Before Mel could answer, another hand closed over the sponge and removed it from Betta's hand. "I'll do that." She dipped the sponge into the water and squeezed it, sending rivulets of water over Mel's breasts. "The water is a little cool, I think."

The maid rose quickly and brought two buckets of steaming water and added them to the tub. Mel gasped. "I think that's hot enough," she said.

Janice, no modesty inhibiting her, threw off her clothing and, dropping it to the damp floor, slipped into the tub, settling opposite her friend. As the hot water warmed her body, she gave a contented sigh. "We'll be fine by ourselves, uh...what's your name?"

"Betta, Fraulein."

"Leave us for now, Betta. If we need more hot water, I'll get it."

Wondering how long that woman had been standing behind her, Betta slipped out the door, closing it behind her.
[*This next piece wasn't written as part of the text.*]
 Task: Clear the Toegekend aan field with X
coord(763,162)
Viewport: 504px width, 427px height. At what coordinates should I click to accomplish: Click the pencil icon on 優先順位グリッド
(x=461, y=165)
"How much did you hear?" Mel asked.

"Enough," Janice answered. "I gather that you're the innocent Greek heroine, and I'm the nasty Nazi pervert."
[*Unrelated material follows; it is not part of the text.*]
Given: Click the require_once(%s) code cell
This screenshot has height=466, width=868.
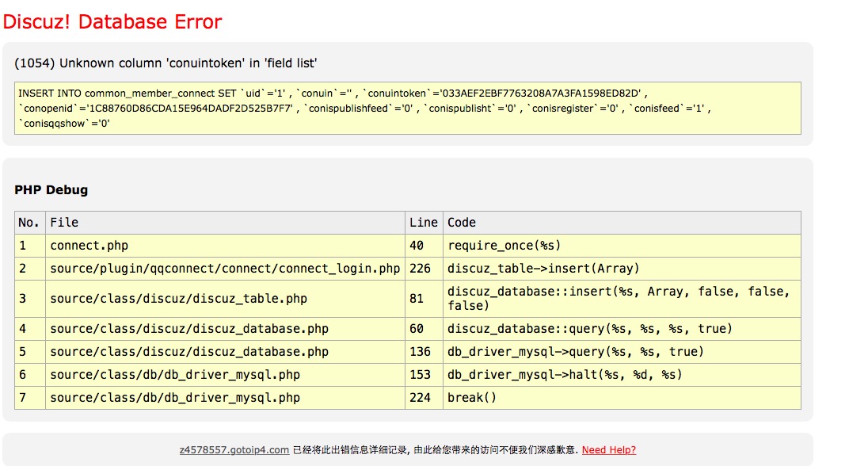Looking at the screenshot, I should (504, 246).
"That was the gist of it."

"Play along. It could be that Betta's and Troika's friends are the resistance fighters we're looking for." Janice reached across Mel and snagged the jar of soap resting on the edge of the tub. She soaped the sponge and looked at her companion, who raised an eyebrow.

"What did the Count want?"

"Nothing," Janice told her.

"Nothing? Why did he send for you?"

"Alasandre led me to the Count's study, but the Count wasn't there. He wanted to lead me on a tour of the castle to find his boss, but I said no thanks." Janice was using the sponge on her own chest and stomach. She turned around and handed the sponge to the other woman, who began
back-scrubbing duties.

"You think Alasandre misunderstood what Count Pitesti--Tavel--told him?"

"I think Betta wanted you to herself for a while and that Alasandre was part of the plan."

Finishing Janice's back, Mel handed her the sponge and the soap.